Usage

from metacrawler.fields import Field
from metacrawler.crawlers import Crawler


class GithubRepoCrawler(Crawler):

    repo_name = Field(xpath='//strong[@itemprop="name"]/a/text()')
    author_url = Field(xpath='//a[@rel="author"]/@href')
    description = Field(xpath='//span[@itemprop="about"]/text()')


crawler = GithubRepoCrawler()
crawler.url = 'https://github.com/pyvim/metacrawler'
content = crawler.crawl()
print(content)

# Output:
#
#{'repo_name': 'metacrawler', 'description': ' A lightweight Python crawling framework.', 'author_url': '/pyvim'}

metacrawler.crawlers.Crawler(self)

Initialization class attributes

  • url (optional): str. URL of page for crawling.

  • collapse (optional): bool. Collapse crawler key in result data. For example, {'crawler': {'field': []}} to {'cralwer': []}. Work only with single field. If fields will be more raise ValueError exception.

  • session (optional): requests.Session instance. Using for make requests.

  • pagination (optional): metacrawler.pagination.Pagination instance. Using for navigate on website pages.

  • authentication (optional): metacrawler.authentication.Authentication instance. Using for authentication on website.

  • limit (optional): int. Limit of results. Count of result may be more than limit due pagination.
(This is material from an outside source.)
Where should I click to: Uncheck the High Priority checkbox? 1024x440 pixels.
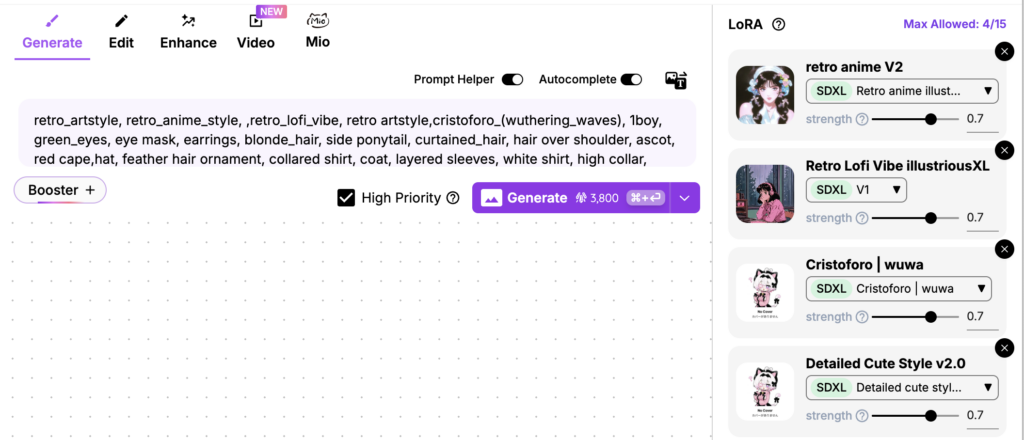click(346, 198)
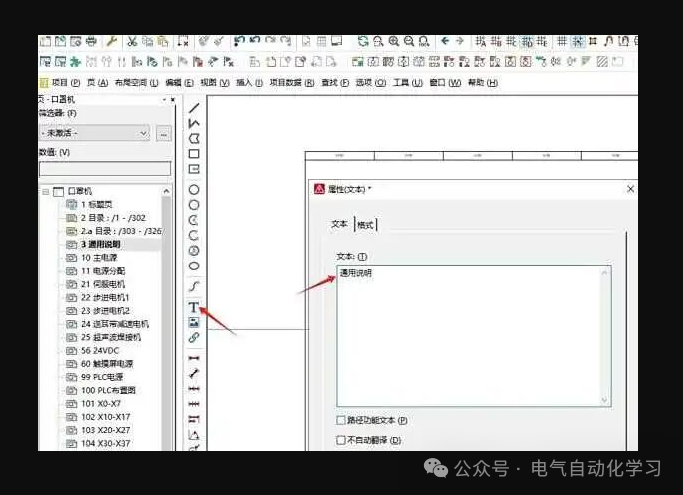The image size is (683, 495).
Task: Open the 插入 (I) menu
Action: (x=249, y=83)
  • timeout (optional): float. Timeout before current connection will be closed.

  • any crawler or field instance (optional): metacrawler.crawlers.Crawler or metacrawler.fields.Field instance.

Public attributes

  • url (optional): str. URL of page for crawling.

  • collapse (optional): bool. Collapse crawler key in result data. For example, {'crawler': {'field': []}} to {'cralwer': []}. Work only with single field. If fields will be more raise ValueError exception.

  • session (optional): requests.Session instance. Using for make requests.

  • pagination (optional): metacrawler.pagination.Pagination instance. Using for navigate on website pages.

  • authentication (optional): metacrawler.authentication.Authentication instance. Using for authentication on website.

  • limit (optional): int. Limit of results. Count of result may be more than limit due pagination.

  • timeout (optional): float. Timeout before current connection will be closed.

  • data: dict or list. Contains data after crawling.

Public methods

  • before(self) Call before start crawling. May use for any actions (dynamic set values and other).

  • clean(self, value) Call after finish crawling. May use for any actions with raw data. Must return result.

  • value: raw data.

  • crawl(self, *args, **kwargs) Start crawling.

  • paginate(self, page): Return next url for crawling if has pagination attribute.

  • page: lxml.Element lxml reperesentation of website page.

  • get_ATTRIBUTE_NAME(self): Set attribute ATTRIBUTE_NAME (any attribute name) by returned value at initialization.